* **Prompt**: From the entries, return every line where the string "value" shows up.

* **Data to examine**:
========================================
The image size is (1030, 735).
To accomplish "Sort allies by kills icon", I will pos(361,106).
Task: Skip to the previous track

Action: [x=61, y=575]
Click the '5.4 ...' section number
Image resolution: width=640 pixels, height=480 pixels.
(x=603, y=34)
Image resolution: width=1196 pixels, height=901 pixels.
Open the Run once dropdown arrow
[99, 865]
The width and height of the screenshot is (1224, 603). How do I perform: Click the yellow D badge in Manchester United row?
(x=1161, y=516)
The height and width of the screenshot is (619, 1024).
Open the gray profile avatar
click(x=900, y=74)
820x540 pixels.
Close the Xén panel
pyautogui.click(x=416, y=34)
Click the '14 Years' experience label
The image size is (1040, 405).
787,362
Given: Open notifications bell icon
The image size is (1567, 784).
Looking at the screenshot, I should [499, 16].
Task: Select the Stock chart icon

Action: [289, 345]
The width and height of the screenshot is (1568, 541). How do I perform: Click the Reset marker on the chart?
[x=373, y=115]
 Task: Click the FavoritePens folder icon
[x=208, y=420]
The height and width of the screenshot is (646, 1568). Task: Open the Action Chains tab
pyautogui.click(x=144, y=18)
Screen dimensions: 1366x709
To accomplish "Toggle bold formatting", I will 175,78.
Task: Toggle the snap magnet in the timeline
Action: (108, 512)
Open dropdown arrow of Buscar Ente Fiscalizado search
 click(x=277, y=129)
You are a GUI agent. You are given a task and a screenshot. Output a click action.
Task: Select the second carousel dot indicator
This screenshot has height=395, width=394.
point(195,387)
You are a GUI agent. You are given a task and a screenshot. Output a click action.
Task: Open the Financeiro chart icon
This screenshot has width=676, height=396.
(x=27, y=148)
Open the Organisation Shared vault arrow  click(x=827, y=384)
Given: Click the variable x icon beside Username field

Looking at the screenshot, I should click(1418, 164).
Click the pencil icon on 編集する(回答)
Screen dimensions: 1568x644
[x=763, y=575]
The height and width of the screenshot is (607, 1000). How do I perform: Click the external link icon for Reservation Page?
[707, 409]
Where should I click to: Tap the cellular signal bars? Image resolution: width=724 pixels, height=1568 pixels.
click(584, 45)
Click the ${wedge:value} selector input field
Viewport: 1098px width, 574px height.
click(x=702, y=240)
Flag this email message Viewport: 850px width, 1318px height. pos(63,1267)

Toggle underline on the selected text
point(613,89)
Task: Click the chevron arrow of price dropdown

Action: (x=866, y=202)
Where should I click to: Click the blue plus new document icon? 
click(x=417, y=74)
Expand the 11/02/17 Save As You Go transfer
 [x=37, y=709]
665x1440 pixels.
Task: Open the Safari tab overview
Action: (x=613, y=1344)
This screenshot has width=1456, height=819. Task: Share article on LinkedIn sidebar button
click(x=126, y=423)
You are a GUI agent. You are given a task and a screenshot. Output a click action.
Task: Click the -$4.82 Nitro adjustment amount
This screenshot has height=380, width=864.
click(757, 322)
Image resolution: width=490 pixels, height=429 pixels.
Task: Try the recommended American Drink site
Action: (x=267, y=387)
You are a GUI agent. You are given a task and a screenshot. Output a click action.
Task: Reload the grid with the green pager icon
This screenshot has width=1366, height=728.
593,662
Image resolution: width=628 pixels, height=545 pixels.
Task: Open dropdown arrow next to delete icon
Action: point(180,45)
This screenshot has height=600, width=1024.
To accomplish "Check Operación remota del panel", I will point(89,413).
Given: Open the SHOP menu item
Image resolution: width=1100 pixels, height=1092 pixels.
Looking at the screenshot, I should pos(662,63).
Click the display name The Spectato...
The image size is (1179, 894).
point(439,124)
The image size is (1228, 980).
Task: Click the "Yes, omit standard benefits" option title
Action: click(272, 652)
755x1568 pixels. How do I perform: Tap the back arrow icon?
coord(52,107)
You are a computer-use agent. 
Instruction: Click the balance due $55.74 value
========================================
* **Your response**:
Click the ${wedge:value} selector input field
Instruction: Click the balance due $55.74 value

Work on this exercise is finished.